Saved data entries
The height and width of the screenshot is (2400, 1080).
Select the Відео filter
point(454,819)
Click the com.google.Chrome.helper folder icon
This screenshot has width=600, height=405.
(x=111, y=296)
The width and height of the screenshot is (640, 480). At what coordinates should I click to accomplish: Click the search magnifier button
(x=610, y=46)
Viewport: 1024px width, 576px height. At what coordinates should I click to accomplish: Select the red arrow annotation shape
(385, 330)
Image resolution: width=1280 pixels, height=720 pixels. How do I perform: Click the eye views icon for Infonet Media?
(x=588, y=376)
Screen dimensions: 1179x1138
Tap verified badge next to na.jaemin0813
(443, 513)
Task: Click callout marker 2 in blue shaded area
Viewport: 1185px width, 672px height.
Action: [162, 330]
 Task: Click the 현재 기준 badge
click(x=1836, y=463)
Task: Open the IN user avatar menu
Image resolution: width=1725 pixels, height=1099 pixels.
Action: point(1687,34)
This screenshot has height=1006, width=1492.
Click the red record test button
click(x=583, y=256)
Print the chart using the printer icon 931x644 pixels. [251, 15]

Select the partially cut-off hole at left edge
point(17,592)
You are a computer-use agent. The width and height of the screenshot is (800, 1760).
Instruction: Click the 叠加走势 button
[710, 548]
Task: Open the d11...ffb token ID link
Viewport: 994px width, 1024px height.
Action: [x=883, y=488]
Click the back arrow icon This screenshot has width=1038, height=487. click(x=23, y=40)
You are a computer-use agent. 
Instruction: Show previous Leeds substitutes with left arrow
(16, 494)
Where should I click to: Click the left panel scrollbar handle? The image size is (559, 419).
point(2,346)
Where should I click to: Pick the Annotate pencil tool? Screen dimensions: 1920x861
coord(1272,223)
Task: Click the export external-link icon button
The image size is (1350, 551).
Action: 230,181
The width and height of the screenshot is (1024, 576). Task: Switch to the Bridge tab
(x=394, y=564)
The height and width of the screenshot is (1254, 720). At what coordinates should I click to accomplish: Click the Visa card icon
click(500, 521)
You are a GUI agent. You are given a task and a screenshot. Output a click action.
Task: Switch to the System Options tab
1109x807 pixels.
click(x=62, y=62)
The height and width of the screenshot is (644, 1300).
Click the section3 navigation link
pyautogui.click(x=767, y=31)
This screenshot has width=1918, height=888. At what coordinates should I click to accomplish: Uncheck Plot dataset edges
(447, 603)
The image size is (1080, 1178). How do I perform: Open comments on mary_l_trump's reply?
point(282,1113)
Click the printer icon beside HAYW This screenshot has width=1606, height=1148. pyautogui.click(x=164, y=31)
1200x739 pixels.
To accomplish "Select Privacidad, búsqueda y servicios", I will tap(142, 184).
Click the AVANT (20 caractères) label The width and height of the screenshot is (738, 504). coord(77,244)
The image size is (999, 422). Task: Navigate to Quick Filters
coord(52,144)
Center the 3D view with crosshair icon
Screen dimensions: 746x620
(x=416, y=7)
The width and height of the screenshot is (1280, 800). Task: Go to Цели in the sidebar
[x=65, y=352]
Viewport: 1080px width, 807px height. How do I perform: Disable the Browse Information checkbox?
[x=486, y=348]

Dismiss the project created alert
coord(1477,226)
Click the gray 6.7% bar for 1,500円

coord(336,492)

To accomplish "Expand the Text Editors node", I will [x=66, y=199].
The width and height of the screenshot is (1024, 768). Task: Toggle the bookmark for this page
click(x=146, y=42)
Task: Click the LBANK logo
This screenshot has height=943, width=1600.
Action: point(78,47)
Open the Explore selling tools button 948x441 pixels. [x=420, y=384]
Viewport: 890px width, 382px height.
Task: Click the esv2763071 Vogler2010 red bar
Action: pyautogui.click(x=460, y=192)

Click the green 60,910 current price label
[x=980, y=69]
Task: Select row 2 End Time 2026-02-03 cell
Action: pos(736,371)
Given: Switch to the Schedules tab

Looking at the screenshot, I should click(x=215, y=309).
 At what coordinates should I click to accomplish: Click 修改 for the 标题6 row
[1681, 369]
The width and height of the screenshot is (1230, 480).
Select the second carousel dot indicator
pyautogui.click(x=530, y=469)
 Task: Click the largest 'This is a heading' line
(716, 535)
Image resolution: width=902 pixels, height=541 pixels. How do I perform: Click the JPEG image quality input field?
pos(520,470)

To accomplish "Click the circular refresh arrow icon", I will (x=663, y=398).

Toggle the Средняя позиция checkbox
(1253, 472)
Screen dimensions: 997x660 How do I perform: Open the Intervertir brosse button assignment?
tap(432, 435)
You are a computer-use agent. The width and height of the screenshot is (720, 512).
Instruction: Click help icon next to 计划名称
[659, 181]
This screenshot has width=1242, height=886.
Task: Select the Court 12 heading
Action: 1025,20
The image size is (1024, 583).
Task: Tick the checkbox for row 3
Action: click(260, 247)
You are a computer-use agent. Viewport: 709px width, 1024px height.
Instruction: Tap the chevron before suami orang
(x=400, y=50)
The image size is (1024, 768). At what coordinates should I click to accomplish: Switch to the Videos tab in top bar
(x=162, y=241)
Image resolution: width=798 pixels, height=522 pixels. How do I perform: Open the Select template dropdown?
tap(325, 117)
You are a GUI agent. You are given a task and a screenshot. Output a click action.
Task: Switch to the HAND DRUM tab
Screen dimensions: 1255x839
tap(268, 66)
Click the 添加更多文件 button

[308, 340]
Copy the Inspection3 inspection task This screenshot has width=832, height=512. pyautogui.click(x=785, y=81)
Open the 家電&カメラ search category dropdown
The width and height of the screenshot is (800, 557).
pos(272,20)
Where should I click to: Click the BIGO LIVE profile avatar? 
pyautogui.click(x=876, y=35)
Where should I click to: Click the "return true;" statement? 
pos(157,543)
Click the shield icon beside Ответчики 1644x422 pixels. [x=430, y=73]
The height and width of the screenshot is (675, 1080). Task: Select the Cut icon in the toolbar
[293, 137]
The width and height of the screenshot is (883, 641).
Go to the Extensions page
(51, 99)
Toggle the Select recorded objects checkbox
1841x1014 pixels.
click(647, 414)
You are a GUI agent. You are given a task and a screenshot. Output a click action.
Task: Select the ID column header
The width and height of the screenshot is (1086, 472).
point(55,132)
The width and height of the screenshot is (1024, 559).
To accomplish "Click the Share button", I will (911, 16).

Exercise ->
Scan the data above for the word "will", then copy every line that holds it.

The answer ->
To accomplish "Select Privacidad, búsqueda y servicios", I will tap(142, 184).
To accomplish "Expand the Text Editors node", I will [x=66, y=199].
To accomplish "Click the circular refresh arrow icon", I will (x=663, y=398).
To accomplish "Click the Share button", I will (911, 16).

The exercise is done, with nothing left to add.